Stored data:
——
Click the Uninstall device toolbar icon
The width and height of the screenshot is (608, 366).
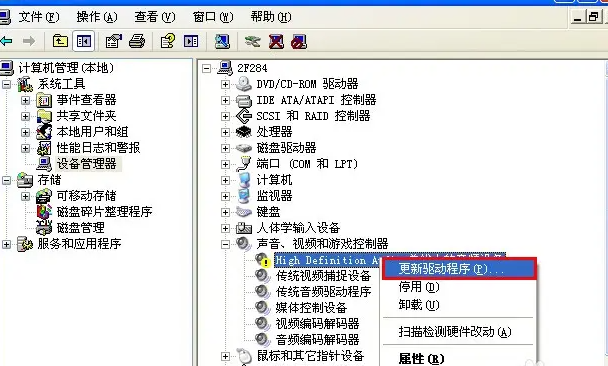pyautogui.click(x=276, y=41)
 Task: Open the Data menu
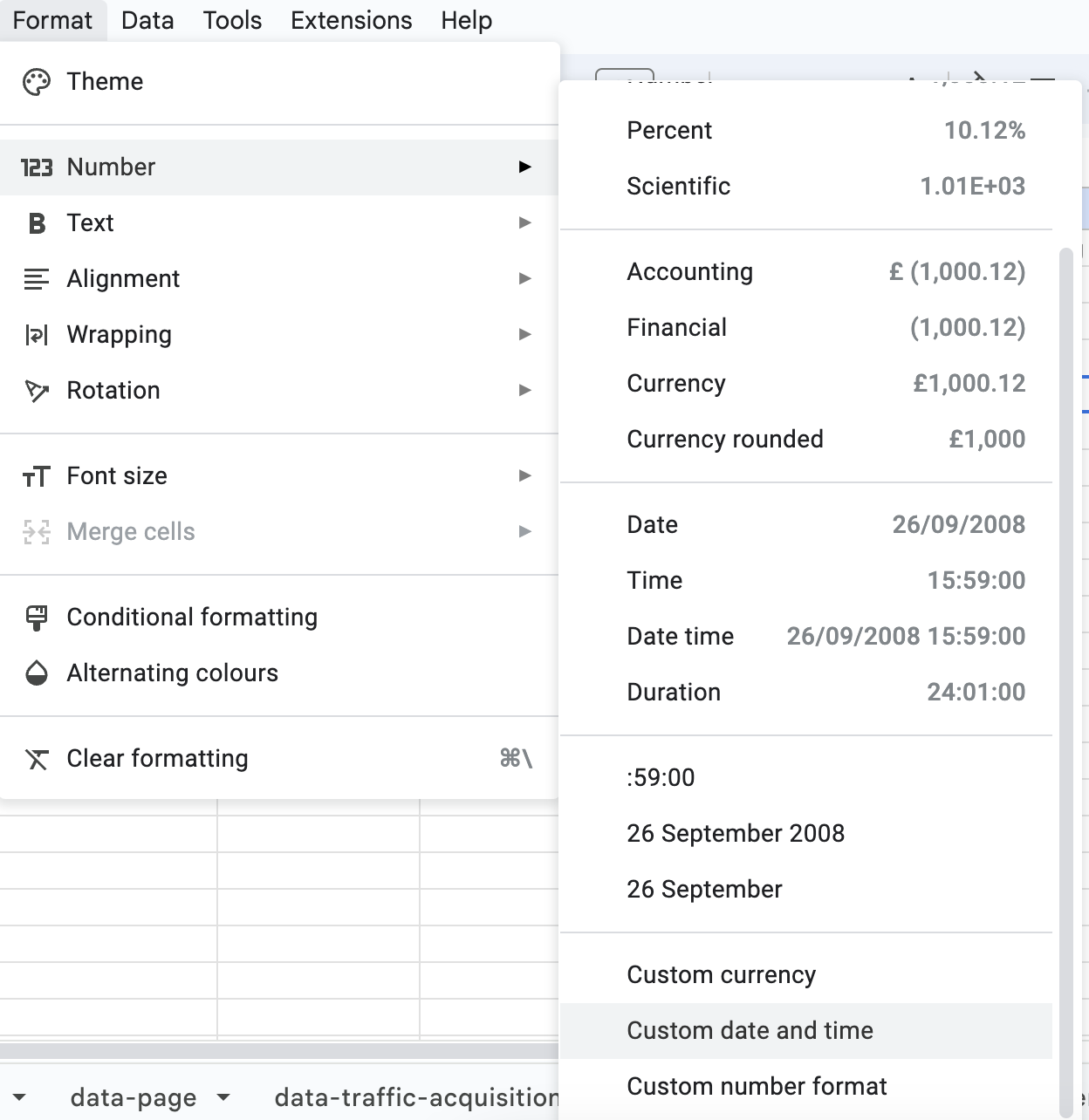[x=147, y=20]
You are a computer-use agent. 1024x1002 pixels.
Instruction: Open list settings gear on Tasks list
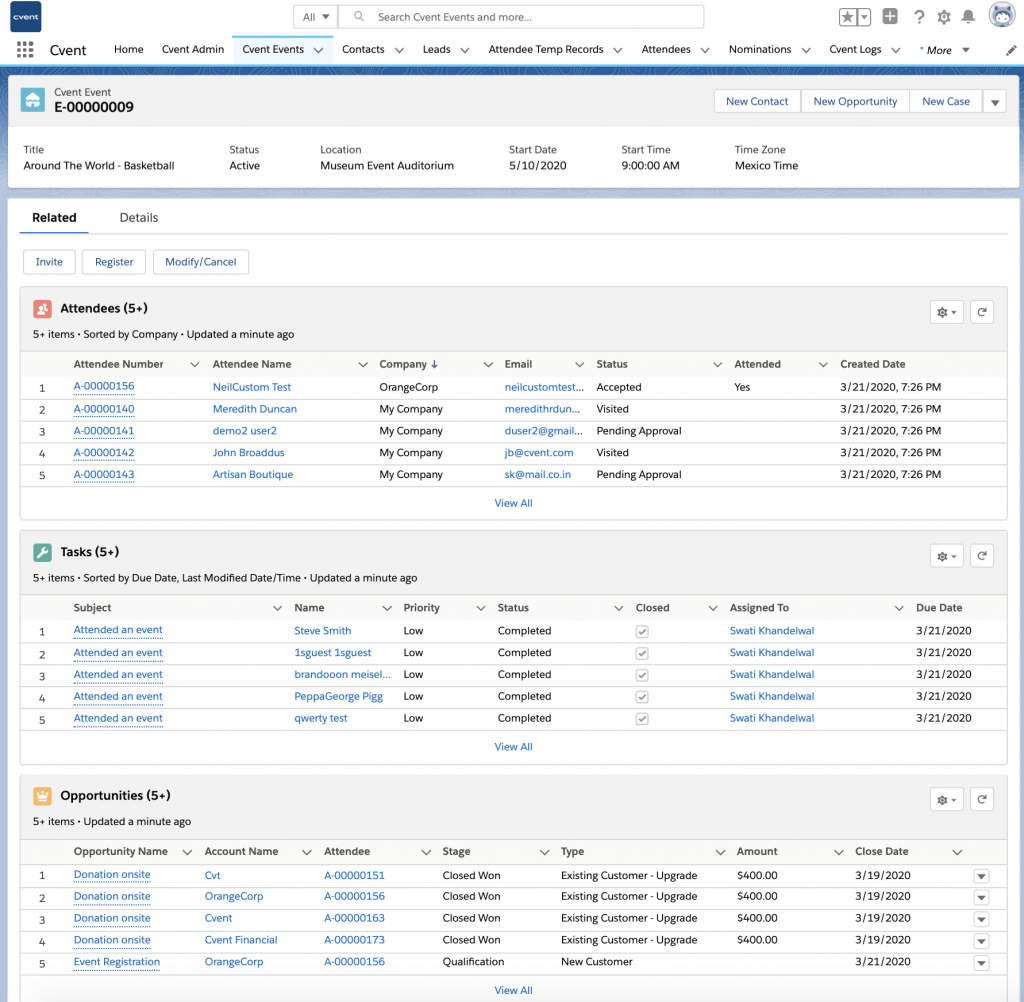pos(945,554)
——
=== PROBLEM ===
All of the records must come back exactly as they stand, minus every picture.

=== EXERCISE SOLUTION ===
Click the Uninstall device toolbar icon
The width and height of the screenshot is (608, 366).
pyautogui.click(x=276, y=41)
 Task: Open the Data menu
[x=147, y=20]
You are a computer-use agent. 1024x1002 pixels.
Instruction: Open list settings gear on Tasks list
pos(945,554)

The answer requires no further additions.